Fordlândia, hoje um distrito de Aveiro, no oeste do Pará, reúne ruínas industriais, casas em estilo norte-americano e estruturas de uma cidade planejada às margens do rio Tapajós.

Concebida para apoiar a produção de borracha natural voltada à cadeia automotiva, a iniciativa também buscou reproduzir rotinas e padrões urbanos associados aos Estados Unidos, segundo registros históricos sobre o projeto.

Descrita com frequência como “cidade fantasma”, Fordlândia não está desabitada.

O distrito permaneceu com moradores após o encerramento das operações, mas a população atual varia conforme a fonte e o recorte considerado.

Parte da cobertura jornalística usa o Censo de 2010 como referência para a vila, com cerca de 1,2 mil residentes, enquanto estimativas citadas por moradores e guias locais apontam números mais altos, sem consenso público consolidado.

Projeto de Henry Ford e a busca por controlar a borracha

A origem de Fordlândia está ligada à dependência, no início do século 20, da borracha produzida no Sudeste Asiático, insumo importante para pneus e outras peças.

Para reduzir essa dependência, a companhia de Henry Ford obteve uma grande área no Pará, por meio de concessão do governo estadual, e estruturou uma cidade-operária na região do Tapajós.

O projeto não se limitou ao cultivo de seringueiras.

A vila foi desenhada como um núcleo industrial e urbano, com abastecimento de água, saneamento e equipamentos coletivos que eram incomuns na Amazônia naquele período.

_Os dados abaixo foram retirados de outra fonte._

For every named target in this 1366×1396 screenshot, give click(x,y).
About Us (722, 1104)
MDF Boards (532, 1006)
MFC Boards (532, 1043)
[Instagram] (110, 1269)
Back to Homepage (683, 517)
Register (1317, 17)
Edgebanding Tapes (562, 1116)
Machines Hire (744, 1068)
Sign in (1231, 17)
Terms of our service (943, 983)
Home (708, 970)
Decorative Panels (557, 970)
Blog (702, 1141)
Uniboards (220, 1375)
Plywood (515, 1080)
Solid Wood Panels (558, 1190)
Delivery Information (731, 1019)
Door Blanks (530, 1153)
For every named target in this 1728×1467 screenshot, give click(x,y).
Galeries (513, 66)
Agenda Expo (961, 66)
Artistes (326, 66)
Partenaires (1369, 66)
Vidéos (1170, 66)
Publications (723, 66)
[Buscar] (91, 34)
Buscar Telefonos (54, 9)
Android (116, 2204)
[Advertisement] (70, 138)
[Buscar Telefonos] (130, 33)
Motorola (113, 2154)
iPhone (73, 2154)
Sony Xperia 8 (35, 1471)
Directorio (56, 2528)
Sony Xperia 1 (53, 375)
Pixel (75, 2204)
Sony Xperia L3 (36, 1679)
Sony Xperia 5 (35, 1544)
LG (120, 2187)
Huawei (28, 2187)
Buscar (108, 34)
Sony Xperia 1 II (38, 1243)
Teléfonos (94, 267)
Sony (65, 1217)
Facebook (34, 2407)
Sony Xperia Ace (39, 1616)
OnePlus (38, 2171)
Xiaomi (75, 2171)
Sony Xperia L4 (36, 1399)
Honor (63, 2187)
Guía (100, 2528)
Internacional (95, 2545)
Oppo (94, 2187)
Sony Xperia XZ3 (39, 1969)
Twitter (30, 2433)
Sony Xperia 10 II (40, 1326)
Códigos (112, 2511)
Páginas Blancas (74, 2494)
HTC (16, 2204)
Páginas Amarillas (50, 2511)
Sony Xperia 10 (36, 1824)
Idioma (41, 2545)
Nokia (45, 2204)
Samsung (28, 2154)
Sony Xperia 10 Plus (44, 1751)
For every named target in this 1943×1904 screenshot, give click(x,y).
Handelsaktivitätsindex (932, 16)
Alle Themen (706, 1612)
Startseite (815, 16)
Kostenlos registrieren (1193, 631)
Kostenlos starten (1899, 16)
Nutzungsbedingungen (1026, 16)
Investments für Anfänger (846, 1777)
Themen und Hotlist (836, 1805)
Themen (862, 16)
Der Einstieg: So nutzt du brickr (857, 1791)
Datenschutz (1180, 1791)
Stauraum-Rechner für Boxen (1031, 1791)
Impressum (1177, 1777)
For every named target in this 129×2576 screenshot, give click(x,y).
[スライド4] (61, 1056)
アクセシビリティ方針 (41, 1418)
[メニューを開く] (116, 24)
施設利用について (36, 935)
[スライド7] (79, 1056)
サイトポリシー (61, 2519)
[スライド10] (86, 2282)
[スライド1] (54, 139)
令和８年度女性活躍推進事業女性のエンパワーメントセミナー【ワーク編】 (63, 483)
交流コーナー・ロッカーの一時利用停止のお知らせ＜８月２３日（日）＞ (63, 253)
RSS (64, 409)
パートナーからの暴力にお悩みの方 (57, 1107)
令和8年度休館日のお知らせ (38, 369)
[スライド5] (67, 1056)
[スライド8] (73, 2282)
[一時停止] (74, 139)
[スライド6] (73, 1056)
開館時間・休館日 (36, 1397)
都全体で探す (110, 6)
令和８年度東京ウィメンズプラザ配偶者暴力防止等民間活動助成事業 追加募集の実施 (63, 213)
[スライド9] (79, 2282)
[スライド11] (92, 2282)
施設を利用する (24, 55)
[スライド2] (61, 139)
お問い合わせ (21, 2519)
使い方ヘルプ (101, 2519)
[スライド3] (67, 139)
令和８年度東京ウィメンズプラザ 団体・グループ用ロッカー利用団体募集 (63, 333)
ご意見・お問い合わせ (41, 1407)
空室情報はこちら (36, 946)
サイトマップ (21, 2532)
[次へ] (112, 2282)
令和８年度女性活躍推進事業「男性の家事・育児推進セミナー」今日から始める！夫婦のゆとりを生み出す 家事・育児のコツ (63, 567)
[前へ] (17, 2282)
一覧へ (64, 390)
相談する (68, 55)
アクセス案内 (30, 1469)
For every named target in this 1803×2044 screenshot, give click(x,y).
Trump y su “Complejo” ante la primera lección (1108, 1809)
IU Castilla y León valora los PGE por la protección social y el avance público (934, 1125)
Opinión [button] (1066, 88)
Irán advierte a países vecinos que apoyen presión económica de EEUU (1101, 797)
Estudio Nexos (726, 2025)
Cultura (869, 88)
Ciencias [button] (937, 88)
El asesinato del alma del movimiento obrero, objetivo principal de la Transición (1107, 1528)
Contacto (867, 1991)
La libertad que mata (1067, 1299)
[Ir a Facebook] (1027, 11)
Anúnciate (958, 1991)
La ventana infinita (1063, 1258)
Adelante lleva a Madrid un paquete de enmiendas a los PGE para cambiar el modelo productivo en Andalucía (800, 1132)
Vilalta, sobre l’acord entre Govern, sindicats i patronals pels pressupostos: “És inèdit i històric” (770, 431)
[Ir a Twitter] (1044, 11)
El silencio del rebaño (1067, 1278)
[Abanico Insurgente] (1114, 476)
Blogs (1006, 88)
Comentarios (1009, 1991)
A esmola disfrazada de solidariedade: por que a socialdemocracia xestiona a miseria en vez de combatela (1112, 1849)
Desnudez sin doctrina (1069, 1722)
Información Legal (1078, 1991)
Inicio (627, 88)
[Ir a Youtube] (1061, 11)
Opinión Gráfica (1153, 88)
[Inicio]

Além disso, a administração adotou regras de disciplina e organização do cotidiano inspiradas em práticas corporativas norte-americanas, segundo relatos históricos sobre o funcionamento do empreendimento.

Por que Fordlândia não virou polo de produção de látex

A produção de látex não alcançou o resultado esperado.

Pesquisas e registros sobre a experiência citam, entre os fatores, dificuldades agronômicas associadas ao plantio em larga escala em ambiente tropical, mais exposto a pragas e doenças quando há monocultura.

Também aparecem, na bibliografia e em relatos de época, conflitos trabalhistas e resistência a regras impostas pela administração, que tentava regular aspectos do dia a dia dos empregados.

O projeto foi encerrado em 1945, e parte das construções e equipamentos ficou como vestígio do que havia sido planejado.

Ruínas de Fordlândia e o que ainda pode ser visto no distrito

As estruturas remanescentes formam um conjunto que chama atenção pela escala e pelo traçado urbano.

Mesmo com desgaste, infiltrações e adaptações feitas ao longo das décadas, ainda é possível identificar áreas associadas à administração, à moradia e ao setor industrial.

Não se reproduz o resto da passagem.